その6
「キマ、アイス食べよ」
宮島は何処かに行って姿が見えない。マコは自転車で巡業している老婆から、二つアイスを買った。そのアイスはシャーベット状になったメロン味で、とても冷えていて甘い。二人はベンチに揃って座った。
「冷たくて、おいしい!」
一口食べたキマは驚嘆する。マコもこめかみを指で叩きながら、冷たさを表現した。互いに顔を見合わせ、微笑み合う。辺りはアブラ蝉やクマ蝉が鳴き溢れ、強い日差しが盛夏を物語っていた。足元の蟻があちこち物色の旅を続けている。
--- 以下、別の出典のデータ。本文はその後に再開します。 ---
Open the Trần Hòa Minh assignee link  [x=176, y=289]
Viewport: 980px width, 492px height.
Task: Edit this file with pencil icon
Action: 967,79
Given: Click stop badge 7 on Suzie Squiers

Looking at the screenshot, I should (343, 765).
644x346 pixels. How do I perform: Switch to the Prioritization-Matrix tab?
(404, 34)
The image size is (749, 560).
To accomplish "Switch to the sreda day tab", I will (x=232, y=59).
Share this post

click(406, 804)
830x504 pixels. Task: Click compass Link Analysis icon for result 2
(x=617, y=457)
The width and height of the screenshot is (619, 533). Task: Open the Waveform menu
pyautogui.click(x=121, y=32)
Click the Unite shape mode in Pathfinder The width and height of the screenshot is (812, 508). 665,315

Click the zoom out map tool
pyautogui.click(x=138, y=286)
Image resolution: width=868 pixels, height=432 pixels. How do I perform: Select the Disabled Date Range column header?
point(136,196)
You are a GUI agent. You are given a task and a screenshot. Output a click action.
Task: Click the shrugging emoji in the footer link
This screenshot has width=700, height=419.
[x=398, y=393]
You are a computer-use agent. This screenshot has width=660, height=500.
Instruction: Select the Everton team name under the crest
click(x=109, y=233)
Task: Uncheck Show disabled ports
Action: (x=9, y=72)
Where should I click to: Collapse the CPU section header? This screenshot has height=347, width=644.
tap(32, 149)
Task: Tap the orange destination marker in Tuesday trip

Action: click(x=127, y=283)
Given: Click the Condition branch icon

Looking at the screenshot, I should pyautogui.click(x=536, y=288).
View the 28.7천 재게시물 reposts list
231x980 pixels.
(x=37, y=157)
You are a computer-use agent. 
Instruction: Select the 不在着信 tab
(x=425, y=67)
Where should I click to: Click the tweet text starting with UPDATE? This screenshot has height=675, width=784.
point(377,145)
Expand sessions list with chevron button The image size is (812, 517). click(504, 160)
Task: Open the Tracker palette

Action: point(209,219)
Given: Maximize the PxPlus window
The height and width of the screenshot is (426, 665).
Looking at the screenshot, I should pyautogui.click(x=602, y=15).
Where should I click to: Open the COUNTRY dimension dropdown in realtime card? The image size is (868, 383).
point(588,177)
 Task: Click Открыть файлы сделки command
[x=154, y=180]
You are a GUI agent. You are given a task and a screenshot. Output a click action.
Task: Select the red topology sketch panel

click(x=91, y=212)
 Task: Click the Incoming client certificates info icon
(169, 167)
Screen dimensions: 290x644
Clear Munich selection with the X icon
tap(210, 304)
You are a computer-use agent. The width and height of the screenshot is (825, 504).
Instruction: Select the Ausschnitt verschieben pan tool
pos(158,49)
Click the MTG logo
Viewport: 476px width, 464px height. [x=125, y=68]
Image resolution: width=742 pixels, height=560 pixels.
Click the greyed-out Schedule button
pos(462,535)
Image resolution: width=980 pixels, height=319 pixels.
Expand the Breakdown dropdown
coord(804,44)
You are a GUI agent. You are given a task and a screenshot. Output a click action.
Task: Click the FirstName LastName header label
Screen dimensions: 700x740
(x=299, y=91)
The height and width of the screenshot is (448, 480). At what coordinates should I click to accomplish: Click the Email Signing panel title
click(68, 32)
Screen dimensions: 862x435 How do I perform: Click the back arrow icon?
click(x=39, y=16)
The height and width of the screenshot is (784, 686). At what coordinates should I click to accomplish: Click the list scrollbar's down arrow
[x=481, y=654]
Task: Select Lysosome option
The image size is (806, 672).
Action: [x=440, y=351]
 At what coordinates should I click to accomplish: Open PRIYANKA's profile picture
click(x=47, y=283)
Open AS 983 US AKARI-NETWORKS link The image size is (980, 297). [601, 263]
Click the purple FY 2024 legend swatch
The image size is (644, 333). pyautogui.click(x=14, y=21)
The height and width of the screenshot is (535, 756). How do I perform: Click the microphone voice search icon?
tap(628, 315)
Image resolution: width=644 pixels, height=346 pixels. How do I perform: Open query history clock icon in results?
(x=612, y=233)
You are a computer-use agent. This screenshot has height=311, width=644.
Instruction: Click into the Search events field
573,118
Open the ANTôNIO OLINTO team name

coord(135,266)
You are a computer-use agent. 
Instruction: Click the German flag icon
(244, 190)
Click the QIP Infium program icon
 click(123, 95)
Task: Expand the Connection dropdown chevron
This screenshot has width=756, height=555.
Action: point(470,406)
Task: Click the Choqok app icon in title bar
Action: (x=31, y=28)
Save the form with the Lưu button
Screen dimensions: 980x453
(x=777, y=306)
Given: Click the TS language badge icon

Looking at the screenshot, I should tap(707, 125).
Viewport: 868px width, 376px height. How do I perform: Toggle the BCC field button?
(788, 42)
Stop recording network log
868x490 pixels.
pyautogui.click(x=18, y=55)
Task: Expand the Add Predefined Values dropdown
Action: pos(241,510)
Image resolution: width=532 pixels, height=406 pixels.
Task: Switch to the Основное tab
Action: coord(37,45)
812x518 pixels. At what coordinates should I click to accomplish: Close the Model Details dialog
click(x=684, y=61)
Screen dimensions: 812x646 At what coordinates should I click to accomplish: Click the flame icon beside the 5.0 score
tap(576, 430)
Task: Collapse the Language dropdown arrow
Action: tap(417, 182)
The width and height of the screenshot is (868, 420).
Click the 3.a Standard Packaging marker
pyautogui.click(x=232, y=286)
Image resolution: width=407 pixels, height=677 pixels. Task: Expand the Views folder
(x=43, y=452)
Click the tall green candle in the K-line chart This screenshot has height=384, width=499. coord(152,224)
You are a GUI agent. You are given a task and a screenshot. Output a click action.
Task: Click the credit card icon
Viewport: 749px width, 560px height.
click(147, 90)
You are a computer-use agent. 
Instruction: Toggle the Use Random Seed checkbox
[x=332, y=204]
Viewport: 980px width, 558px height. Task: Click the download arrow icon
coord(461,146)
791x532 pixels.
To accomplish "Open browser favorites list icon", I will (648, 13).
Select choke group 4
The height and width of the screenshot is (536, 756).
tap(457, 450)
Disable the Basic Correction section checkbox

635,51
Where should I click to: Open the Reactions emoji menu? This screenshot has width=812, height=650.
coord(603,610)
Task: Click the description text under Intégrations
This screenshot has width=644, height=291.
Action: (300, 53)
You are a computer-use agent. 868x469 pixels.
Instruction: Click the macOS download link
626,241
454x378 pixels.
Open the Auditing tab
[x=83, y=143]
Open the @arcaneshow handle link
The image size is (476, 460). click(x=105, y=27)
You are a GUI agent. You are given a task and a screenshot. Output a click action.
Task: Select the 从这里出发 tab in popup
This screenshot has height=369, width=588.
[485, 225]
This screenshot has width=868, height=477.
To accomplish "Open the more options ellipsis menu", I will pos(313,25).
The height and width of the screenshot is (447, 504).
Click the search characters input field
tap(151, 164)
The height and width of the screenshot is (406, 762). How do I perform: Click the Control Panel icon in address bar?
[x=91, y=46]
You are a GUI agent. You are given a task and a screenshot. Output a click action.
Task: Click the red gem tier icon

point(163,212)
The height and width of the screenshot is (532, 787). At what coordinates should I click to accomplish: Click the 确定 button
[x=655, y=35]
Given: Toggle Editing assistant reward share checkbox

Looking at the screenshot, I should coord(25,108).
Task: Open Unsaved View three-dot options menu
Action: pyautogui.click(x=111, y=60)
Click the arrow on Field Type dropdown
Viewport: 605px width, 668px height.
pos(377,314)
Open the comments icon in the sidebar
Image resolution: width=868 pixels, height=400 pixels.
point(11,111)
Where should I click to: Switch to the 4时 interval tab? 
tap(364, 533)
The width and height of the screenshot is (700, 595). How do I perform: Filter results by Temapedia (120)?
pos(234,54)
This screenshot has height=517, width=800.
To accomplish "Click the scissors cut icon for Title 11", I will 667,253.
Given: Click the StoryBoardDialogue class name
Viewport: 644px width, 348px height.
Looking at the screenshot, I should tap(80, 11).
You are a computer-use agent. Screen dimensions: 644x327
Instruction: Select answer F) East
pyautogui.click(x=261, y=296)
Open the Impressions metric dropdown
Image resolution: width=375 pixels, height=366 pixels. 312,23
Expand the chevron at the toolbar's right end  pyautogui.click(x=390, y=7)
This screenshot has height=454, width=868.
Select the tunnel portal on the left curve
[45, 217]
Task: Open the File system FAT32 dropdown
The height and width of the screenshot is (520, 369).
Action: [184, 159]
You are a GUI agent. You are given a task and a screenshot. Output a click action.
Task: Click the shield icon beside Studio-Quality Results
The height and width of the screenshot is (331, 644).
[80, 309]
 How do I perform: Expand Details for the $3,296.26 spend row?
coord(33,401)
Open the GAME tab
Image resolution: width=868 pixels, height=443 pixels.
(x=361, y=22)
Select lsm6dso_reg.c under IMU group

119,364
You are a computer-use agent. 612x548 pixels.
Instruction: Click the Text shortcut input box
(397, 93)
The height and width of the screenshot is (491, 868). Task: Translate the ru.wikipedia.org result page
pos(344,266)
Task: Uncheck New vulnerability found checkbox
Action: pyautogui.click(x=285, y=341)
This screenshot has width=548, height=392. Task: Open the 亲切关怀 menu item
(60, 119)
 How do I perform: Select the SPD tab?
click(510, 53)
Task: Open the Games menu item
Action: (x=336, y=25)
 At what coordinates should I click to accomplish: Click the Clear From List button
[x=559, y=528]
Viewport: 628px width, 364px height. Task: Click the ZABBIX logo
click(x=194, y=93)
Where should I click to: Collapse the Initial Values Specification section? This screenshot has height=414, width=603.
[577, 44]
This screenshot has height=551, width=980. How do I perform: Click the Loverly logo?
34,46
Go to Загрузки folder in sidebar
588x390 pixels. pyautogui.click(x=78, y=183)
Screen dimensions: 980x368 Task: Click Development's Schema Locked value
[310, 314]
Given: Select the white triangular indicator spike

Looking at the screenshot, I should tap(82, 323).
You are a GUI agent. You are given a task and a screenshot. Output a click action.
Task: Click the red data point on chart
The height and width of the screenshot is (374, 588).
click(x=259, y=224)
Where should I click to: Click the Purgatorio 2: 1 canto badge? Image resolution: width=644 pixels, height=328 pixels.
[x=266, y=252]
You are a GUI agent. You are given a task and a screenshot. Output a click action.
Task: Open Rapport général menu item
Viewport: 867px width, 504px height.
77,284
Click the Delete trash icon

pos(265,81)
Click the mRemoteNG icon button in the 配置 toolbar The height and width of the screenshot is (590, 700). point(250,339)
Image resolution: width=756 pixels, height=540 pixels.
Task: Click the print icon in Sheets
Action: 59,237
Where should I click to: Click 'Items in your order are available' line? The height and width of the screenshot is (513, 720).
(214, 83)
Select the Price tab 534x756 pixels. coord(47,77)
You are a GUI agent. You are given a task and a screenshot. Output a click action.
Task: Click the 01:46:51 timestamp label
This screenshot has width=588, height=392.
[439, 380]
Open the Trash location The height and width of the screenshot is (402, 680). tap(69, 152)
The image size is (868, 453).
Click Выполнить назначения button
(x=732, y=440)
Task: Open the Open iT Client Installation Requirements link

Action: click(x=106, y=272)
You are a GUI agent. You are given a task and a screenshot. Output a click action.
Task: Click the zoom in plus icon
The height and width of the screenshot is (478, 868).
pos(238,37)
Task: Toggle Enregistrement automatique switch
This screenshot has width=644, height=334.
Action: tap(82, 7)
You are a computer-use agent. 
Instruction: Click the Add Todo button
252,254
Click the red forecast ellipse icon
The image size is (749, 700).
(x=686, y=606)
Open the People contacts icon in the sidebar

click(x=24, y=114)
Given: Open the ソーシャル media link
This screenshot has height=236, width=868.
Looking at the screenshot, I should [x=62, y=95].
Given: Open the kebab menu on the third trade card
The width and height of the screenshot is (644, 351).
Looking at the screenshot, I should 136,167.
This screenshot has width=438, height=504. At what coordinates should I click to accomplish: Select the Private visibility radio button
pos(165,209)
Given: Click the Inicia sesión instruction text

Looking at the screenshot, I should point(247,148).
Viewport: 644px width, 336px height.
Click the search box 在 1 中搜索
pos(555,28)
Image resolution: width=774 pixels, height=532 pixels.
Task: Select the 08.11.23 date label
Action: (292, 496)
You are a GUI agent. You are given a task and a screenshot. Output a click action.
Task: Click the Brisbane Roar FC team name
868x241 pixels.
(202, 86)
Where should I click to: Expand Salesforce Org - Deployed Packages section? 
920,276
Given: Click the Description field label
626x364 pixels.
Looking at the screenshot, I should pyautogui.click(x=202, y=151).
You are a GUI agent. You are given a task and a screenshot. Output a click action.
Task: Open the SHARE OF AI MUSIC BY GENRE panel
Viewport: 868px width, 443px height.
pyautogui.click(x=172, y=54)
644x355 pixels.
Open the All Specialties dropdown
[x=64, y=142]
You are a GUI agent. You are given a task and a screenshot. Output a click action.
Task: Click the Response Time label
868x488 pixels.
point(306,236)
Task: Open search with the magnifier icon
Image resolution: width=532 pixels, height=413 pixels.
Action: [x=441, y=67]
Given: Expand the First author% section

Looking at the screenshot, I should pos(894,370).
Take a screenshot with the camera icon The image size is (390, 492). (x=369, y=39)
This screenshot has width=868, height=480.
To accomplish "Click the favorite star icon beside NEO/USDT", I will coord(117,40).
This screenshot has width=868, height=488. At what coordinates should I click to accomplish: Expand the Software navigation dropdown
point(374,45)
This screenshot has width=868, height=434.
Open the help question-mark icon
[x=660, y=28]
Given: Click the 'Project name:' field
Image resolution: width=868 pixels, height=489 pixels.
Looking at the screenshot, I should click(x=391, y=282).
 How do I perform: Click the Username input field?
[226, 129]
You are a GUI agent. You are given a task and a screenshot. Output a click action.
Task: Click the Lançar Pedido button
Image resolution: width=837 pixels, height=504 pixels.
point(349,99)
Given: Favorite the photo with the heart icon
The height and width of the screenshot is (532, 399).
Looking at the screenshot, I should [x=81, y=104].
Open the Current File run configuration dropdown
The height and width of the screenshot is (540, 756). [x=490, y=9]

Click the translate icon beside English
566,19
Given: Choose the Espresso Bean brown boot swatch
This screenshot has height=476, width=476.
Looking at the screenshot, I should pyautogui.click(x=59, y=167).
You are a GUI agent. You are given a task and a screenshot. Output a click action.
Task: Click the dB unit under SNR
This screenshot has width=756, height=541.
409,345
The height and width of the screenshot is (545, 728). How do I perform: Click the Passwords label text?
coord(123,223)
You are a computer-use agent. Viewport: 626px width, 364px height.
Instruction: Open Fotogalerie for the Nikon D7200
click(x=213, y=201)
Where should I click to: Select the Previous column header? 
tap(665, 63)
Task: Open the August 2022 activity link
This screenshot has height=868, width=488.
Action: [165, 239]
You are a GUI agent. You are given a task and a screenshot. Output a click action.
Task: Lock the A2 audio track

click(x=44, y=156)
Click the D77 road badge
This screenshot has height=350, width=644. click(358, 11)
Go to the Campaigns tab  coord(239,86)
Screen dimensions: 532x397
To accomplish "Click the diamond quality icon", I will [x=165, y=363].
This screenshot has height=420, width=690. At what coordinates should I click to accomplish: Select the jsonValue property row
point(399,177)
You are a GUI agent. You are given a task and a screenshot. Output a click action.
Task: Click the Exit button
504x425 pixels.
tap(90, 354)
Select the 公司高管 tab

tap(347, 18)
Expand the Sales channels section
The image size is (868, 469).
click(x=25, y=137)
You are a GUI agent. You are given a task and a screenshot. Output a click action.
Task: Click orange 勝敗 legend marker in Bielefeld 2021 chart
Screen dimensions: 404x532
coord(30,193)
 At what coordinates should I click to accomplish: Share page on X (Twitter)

「暑いね。夏ってこんなに暑かったっけ。ずっとエアコンのある生活だからなあ」
日差しを浴びて目を細目に閉じながらマコは呟いた。やがてその顔は静かに、ある一点を見つめる。
「キマ」
「なあに、ママ」
滴り落ちていく溶けたアイスを舌で嘗めながら彼女は答えた。アイスは指に達していく。
「そろそろ、いいんじゃない。教えてくれても」
マコはずっと前を見ていた。
「あなたが、私たちの前に現れたこと」
キマの溶けたアイスへの対処行動が止まる。
「キノは突然、あなたの体に変わった」
ベンチの前を子供が走って通り過ぎていく。
「でも今にみたいに、性格までではなかった。あなたが今の自分を取り戻すには、そんなに難しいことじゃなかったように思える。もちろん変化するにはキノの想いが必要。本当に変化するなら、奇跡をキノが起こせるなら、戻ることも出来るはず」
溶けたアイスがキマの指に伝う。
「でもそれ以上に、あなたの想いが、かなり重要だと思うの。でも何のためにキノがあなたに変わったの。今日『おんなキノ』が私たちの娘だとわかった。キマ、あなた、何のためにここに来たの」
問い詰めるマコにキマは一層、顔を曇らせた。暑いのにそこだけ冷えた空気が立ちこめているくらい、彼女の顔が沈んだ。